Your task: Write the next passage of the article below on Afghanistan's slow progress after Taliban rule, beginning after its last sentence.

Document segment:
------------------------------------
Afghanistan's slow progress Print E-mail
Frontline Volume 22 - Issue 13 June 18 - July 01 2005

WORLD AFFAIRS
Afghanistan's slow progress
RASHEEDA BHAGAT
recently in Kabul

The war-torn country is slowly coming out of the dark days of Taliban rule, but its reconstruction and the emancipation of its women will take a long time despite international efforts.
PICTURES: RASHEEDA BHAGAT



All smiles, in the face of adversity. The Taliban legacy of gender-based discrimination still has a strong influence on Afghan society.

THE Baghe Zanana (Women's Garden) in Kabul is about the only place in war-ravaged Afghanistan today where women can walk in freely, throw away their burqas, chat with friends and partake of a picnic lunch as their children play in the park. Every Friday a few hundred women and children assemble here to let down their hair, and remind themselves that it has been over three years since their worst tormentors, the Taliban, have gone. The regime that had devastated the lives of women and deprived them of any human dignity whatsoever - forcing them to don the burqa (known as chadri in Afghanistan), quit their jobs and take their daughters out of schools and colleges, and making it haram (forbidden) for a woman to step out of her house without being accompanied by a man - is history. Many educated and qualified women, who had braved nearly 15 years of conflict and violence under Soviet occupation and the mujahideen regime, fled the country during the six-year Taliban rule which began in 1995.
------------------------------------
The data:
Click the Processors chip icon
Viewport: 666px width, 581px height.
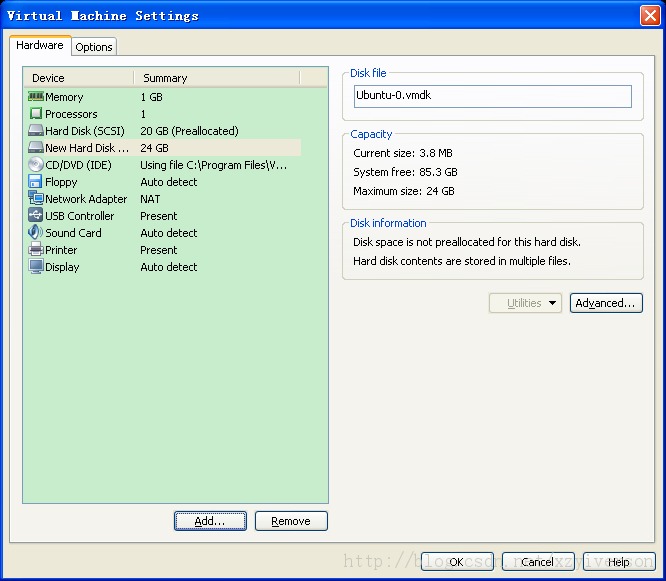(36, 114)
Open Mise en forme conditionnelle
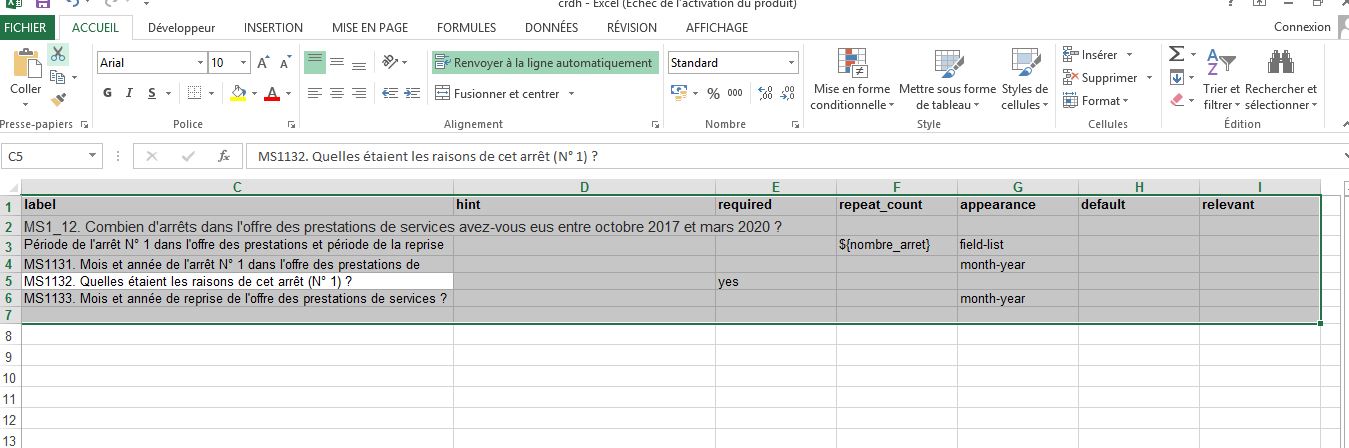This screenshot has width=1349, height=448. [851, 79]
------------------------------------
Answer box:
This May, the Baghe Zanana got special visitors - three Afghan women doctors who have been living and working in Germany for almost a decade. They had come to their home country to check out for themselves the ground situation. Prior to the visit to the garden, the doctors had taken a tour of Kabul's dilapidated and ill-equipped hospitals that are struggling to offer even minimal health care to the sick. They saw the pathetic state of the buildings, the inadequate infrastructure, outdated medical equipment and inadequate medicines, and above all, doctors from foreign countries, including Indian doctors, working against all the odds to save lives.

"When they saw so many women assembled in the women's garden - women and children chattering, laughing, spreading their picnic lunch under the trees, and even singing - they made an important decision," said a woman administrator at the Baghe Zanana. "They took out their German passports and tore them to bits, saying we are not going to leave Afghanistan. It needs us."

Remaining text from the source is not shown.